Bayview Street The former Point Gellibrand Girls School is the setting for Years 7, 8 and 9. There is a new, state of the art building which has allowed us to run as an environmentally sustainable school. The spacious surroundings and proximity to the Bay make this site ideal for the Middle Years and our Marine Biology Program. In 2005, the Department of Education, the Victorian Government and the Williamstown High School community committed to redevelop the school. It was to be a model school for environmental education, both in its built form and in the curriculum offered to students. The school’s vision for this project was threefold:
- To take up the challenge of providing for a sustainable future
- To build an outstanding Middle Years School for environmental education
- To inspire involvement in environmental programs that will engender excitement, pride and knowledge of Victoria’s environment.
https://www.youtube.com/watch?v=llAspGXT-6o Our challenge was to not only design an environmentally sustainable campus, but to use the build environment as a learning resource for the students.
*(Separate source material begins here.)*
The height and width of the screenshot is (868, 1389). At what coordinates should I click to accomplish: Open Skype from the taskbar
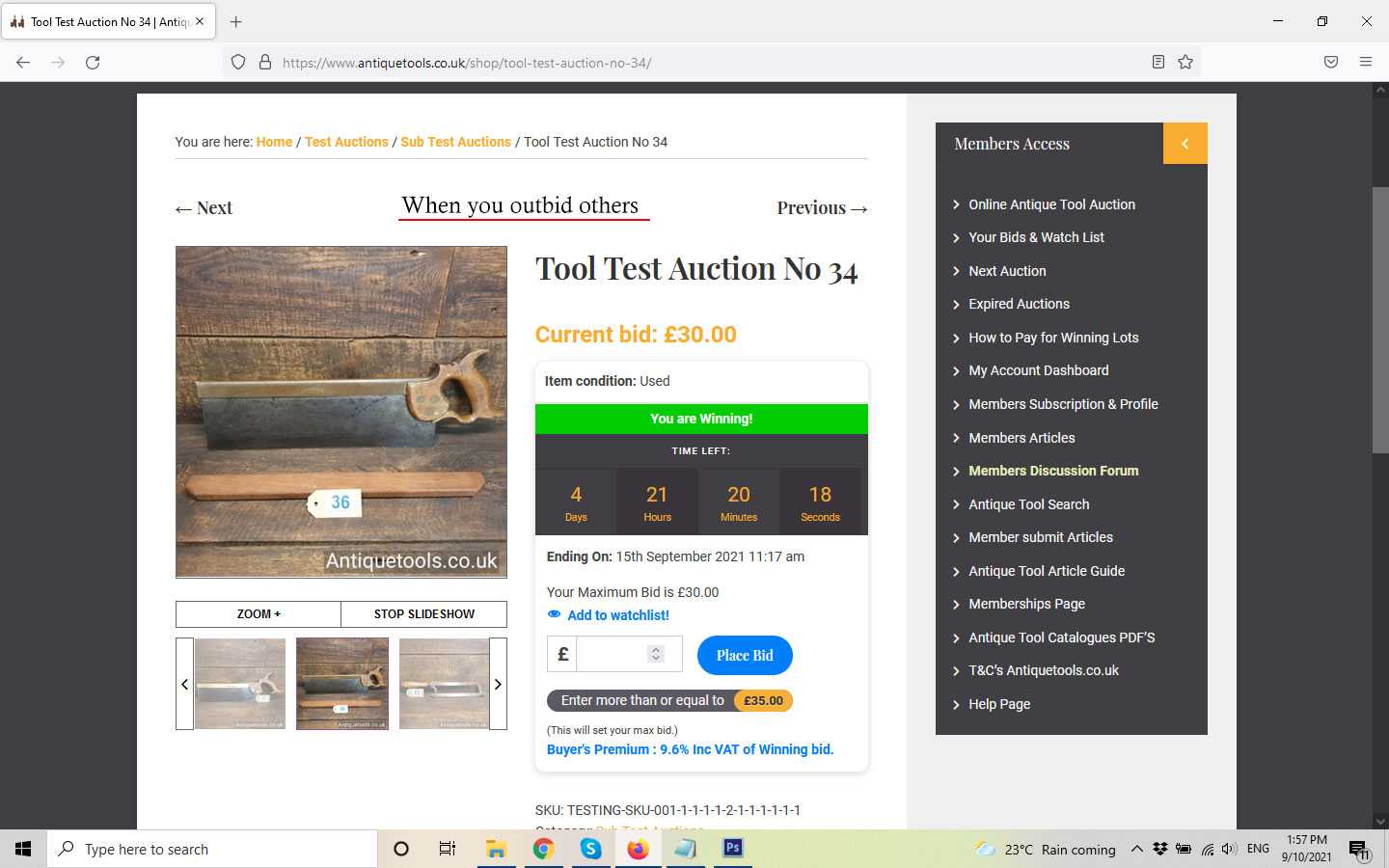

This concept informed every stage of the design process and enhanced rather than inhibited the final outcome. Some of the ways this was achieved are as follows:
- Providing a highly visible non-PVC rainwater collection system, used for toilet flushing and irrigation.
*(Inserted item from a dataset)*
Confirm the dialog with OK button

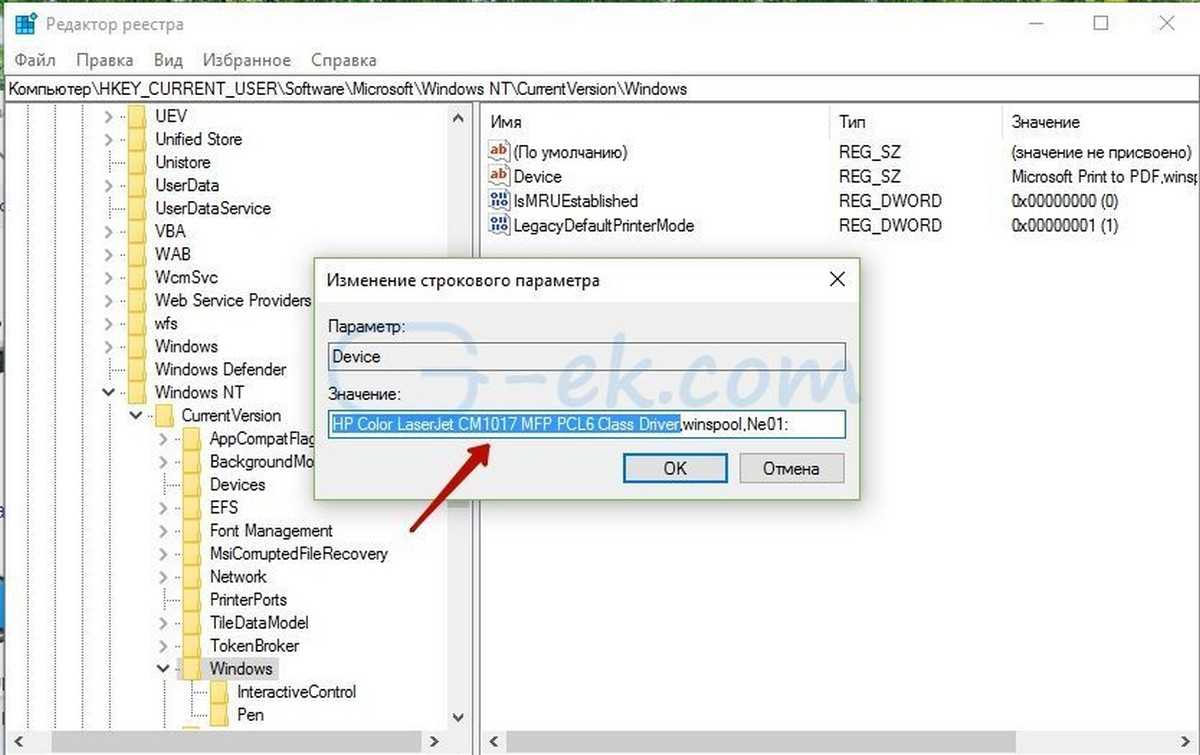pos(675,468)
- Designing vegetable gardens and composting facilities.
- Creating a landscape journey via indigenous coastal planting through the site and a wetland to provide a direct link between the school and local ecologies.
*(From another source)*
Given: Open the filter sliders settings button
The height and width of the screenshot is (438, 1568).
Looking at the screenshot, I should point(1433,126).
A measure of this project’s achievement is that it has been selected as one of six educational facilities in Australia to be used as a pilot project for the new GBCA Green Star Education Rating Tool. It is the only example of a built school utilising the tool and was designed when the Green Star Office Tool was in its infancy. The development and implementation of WHS has been a catalyst for change in the Victorian public school community. The utilisation of passive environmental principles and well-tested elements used in innovative ways, rather than cutting edge technologies, has provided an accessible and economical model for use in future schools. The wide ranging publicity and interest in the school demonstrates the extent to which this building project has engaged the community. WHS has been featured in local newspapers and has been presented at various forums including the Green Cities Conference (Sydney) 2008, RMIT Sustainable Design Conference 2007 and the AGM of Secondary School Principals 2008.